Tuttavia, se lo stress persiste giorno dopo giorno, il corpo rilascia costantemente cortisolo. A questo punto, per dare priorità alla gestione della pressione e del rischio, il corpo riduce la produzione di ormoni sessuali. Pertanto, lo stress cronico può alterare o compromettere gli ormoni legati alla fisiologia e alla riproduzione, incluso il testosterone.
Il cortisolo non solo inibisce la secrezione di testosterone, ma livelli elevati di cortisolo per lunghi periodi ostacolano direttamente anche gli effetti del testosterone. Alcune ricerche suggeriscono una relazione inversa tra cortisolo e testosterone. Nello specifico, quando il cortisolo aumenta, il testosterone negli uomini tende a diminuire.
Infatti, il rapporto tra testosterone e cortisolo viene utilizzato dai ricercatori anche come indicatore fisiologico dello stress. Nello specifico, quando questo rapporto diminuisce, ovvero quando il testosterone diminuisce, ciò è spesso associato a stress prolungato, affaticamento, compromissione della funzione di recupero muscolare e peggioramento della salute maschile.

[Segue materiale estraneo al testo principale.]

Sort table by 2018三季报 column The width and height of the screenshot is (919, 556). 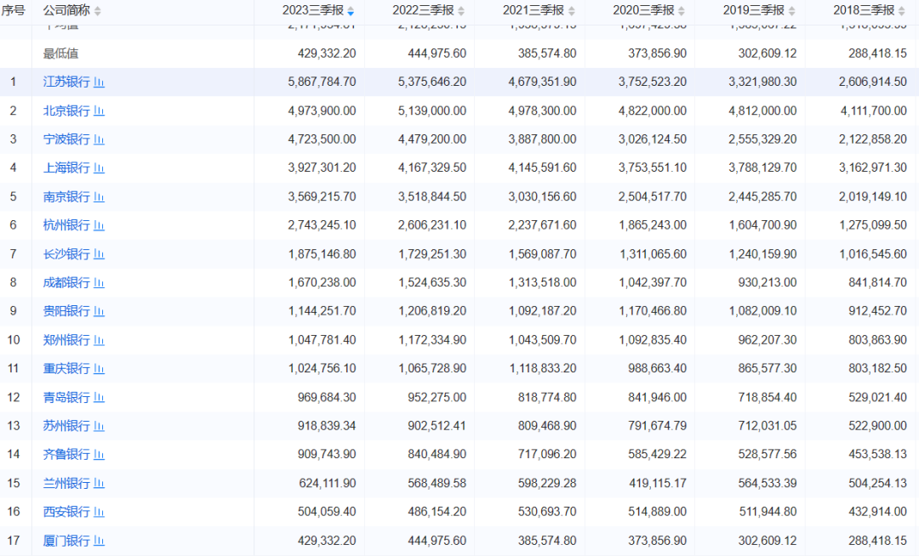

Livelli elevati di cortisolo aumentano anche l'infiammazione e alterano il metabolismo. Ciò influisce non solo sugli ormoni, ma anche sulla capacità di utilizzare il testosterone in modo efficace. Pertanto, gli uomini che vivono con stress cronico hanno maggiori probabilità di riscontrare problemi di libido, qualità dello sperma o disfunzione erettile.
Il corpo non rilascia testosterone in modo costante durante il giorno. I livelli più elevati si riscontrano solitamente durante il sonno notturno, in particolare durante la fase di sonno profondo.
Lo stress spesso causa affaticamento, ansia, difficoltà ad addormentarsi e insonnia. Tutti questi fattori disturbano il sonno o ne impediscono la profondità. Quando il sonno è insufficiente in termini di durata o qualità, il corpo fatica a raggiungere la fase di sonno profondo. Questo, a sua volta, riduce la produzione di testosterone.
Inoltre, lo stress altera il ritmo circadiano. Normalmente, il cortisolo dovrebbe aumentare al mattino e diminuire alla sera. Anche il testosterone, invece, ha un suo ritmo. Quando il ritmo circadiano viene alterato, ad esempio andando a letto tardi, svegliandosi tardi o avendo un sonno irregolare, l'intero sistema endocrino ne risente. Ciò si traduce in una diminuzione sia della qualità che della quantità di testosterone, secondo Healthline.